Ce n’est pas seulement une ligne d’achat public. Toulouse propose déjà Toulouse Connect, un service permettant de contacter plusieurs services municipaux à distance en langue des signes française, en transcription en temps réel de la parole ou en langue française parlée complétée. Les services concernés vont de l’état civil aux objets trouvés, en passant par la petite enfance, les sports, les solidarités ou certains équipements culturels. Sur place, Toulouse Guichet permet aussi des échanges adaptés dans plusieurs Maisons Toulouse Services et médiathèques.

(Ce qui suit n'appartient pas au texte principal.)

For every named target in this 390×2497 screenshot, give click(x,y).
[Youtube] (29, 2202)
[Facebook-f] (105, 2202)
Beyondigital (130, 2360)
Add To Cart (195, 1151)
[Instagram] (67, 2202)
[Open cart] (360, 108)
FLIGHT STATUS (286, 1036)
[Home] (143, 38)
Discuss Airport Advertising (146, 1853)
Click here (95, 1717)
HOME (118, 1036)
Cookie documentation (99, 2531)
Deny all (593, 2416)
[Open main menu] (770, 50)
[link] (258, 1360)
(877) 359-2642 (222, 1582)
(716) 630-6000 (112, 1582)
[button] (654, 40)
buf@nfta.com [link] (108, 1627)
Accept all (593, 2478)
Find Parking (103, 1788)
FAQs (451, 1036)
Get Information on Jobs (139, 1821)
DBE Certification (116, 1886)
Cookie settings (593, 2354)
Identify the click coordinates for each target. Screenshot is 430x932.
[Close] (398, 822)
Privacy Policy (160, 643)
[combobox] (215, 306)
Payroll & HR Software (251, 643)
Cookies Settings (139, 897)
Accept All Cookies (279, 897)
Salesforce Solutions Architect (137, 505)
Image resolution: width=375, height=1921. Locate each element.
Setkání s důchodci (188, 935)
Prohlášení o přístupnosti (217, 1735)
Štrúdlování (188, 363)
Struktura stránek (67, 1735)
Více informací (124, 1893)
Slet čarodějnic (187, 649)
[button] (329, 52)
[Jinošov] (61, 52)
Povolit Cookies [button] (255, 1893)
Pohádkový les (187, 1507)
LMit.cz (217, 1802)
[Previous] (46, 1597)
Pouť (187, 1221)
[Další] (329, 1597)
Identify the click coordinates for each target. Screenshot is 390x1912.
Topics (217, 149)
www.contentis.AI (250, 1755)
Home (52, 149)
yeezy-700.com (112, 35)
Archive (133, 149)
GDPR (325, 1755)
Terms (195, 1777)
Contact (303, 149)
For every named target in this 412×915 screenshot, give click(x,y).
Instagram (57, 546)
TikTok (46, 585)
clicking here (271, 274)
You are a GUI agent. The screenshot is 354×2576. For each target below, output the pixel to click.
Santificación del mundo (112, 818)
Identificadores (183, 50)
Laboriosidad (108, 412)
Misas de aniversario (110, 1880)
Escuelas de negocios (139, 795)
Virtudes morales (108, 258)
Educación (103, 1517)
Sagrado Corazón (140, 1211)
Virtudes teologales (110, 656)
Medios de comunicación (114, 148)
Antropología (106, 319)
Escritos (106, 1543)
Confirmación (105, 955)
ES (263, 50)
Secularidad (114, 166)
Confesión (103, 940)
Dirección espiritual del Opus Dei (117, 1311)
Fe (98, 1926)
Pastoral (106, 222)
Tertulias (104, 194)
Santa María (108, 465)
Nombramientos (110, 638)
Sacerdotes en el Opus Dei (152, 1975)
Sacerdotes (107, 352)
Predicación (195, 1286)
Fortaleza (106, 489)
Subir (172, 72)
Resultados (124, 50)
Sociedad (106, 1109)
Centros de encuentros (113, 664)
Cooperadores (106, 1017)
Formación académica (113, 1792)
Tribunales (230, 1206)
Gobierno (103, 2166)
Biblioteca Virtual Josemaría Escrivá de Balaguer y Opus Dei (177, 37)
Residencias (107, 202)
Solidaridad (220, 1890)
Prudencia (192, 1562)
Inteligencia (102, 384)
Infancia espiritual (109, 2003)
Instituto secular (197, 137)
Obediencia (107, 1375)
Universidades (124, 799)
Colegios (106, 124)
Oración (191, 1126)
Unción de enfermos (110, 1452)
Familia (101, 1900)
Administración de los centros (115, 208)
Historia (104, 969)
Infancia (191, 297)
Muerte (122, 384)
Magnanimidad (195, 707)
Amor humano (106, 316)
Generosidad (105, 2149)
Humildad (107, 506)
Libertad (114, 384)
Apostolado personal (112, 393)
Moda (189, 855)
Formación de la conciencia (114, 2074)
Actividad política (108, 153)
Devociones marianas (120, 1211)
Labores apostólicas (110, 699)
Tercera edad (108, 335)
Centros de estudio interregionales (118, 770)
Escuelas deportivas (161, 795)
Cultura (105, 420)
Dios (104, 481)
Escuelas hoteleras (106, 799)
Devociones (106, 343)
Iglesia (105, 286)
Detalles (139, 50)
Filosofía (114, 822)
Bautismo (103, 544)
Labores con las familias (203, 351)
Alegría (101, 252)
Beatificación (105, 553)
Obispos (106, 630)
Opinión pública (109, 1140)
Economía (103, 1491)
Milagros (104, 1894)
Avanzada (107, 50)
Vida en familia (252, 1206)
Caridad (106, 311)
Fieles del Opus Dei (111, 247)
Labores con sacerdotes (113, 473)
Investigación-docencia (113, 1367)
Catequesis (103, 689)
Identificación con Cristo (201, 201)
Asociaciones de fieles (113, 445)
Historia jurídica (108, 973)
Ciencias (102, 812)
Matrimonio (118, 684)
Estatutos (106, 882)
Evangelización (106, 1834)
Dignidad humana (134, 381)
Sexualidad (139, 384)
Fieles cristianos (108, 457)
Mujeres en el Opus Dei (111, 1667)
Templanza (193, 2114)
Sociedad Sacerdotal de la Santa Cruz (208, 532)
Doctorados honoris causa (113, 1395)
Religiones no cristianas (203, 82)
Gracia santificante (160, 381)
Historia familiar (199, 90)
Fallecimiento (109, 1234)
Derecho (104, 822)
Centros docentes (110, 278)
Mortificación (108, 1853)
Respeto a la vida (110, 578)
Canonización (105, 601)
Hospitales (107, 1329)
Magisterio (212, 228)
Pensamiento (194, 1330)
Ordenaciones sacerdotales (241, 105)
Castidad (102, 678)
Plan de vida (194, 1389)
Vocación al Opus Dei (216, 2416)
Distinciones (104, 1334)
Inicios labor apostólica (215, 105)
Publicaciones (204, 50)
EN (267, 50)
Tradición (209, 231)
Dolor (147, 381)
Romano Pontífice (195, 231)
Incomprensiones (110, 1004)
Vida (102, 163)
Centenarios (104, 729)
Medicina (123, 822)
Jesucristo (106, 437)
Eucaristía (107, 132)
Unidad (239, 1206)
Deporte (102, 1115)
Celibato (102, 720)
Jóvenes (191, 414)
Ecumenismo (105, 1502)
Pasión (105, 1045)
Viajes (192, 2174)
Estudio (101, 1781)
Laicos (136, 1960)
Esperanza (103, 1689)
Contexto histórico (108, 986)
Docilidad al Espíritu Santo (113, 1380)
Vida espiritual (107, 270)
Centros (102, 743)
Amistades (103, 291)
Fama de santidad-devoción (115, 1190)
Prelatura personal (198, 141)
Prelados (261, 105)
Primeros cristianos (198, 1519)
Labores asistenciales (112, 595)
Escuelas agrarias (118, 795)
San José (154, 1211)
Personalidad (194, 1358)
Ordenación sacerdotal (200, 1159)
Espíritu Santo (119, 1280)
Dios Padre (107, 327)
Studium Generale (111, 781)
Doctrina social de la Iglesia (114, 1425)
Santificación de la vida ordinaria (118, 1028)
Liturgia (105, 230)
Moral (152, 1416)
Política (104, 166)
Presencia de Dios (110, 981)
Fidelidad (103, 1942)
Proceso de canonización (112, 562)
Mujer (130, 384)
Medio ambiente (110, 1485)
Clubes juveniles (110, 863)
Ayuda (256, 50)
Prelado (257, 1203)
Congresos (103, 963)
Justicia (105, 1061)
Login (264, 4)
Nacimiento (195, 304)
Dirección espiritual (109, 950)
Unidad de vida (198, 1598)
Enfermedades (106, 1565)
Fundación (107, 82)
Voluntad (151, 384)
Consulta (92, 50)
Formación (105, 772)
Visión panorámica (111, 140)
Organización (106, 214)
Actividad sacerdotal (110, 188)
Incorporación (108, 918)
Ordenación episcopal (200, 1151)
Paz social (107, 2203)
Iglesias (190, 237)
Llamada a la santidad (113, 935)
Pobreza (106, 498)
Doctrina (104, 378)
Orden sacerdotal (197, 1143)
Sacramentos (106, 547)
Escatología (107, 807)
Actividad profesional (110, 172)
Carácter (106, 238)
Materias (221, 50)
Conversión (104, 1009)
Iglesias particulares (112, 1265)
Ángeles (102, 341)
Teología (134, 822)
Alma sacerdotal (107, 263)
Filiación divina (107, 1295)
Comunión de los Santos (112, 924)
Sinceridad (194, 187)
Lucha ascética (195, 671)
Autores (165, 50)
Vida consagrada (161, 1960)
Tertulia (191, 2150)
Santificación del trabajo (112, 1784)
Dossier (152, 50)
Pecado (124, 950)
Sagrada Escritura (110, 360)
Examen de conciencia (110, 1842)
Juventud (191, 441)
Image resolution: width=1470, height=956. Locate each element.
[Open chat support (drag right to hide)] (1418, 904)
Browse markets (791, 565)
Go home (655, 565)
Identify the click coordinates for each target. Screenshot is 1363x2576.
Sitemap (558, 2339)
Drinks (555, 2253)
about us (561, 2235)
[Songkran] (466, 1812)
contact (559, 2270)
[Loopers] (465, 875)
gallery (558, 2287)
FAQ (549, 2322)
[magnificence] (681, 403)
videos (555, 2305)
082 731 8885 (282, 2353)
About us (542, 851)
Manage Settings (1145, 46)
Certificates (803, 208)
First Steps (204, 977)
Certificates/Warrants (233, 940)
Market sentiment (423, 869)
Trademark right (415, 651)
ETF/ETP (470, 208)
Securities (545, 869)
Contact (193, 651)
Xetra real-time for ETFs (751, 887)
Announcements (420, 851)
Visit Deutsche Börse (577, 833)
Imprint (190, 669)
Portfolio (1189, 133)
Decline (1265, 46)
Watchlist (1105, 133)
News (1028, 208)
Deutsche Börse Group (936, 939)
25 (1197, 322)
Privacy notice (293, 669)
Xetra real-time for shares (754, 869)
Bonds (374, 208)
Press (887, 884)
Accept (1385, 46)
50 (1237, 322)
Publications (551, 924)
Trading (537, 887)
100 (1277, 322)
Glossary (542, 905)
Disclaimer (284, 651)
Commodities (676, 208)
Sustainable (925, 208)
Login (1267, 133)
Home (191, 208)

Le nouveau marché élargit cette logique à des situations plus variées: appels, accueils, réunions, événements, vidéos. Il rappelle surtout une chose simple: l’accessibilité ne se décide pas seulement dans un règlement. Elle se fabrique dans des prestations très concrètes, avec des horaires, des formats, des compétences et des personnes capables de faire passer l’information.

À Toulouse, cette histoire a aussi une profondeur locale. L’association IRIS, créée dans l’agglomération à la fin des années 1980, rappelle le rôle toulousain dans la diffusion de la langue des signes et de la culture sourde. Les institutions culturelles avancent aussi sur ce terrain: le Muséum de Toulouse indique par exemple proposer des vidéos en LSF, un fonds accessible et certaines animations avec interprète sur réservation.

Le vrai test viendra ensuite: l’usage réel. Un service accessible n’est pas celui qui coche une case, mais celui qu’un habitant peut effectivement joindre sans détour. Pour une métropole, c’est moins spectaculaire qu’un grand chantier. Mais pour la personne qui a juste besoin de comprendre une démarche, c’est parfois toute la différence entre “ouvert au public” et vraiment ouvert.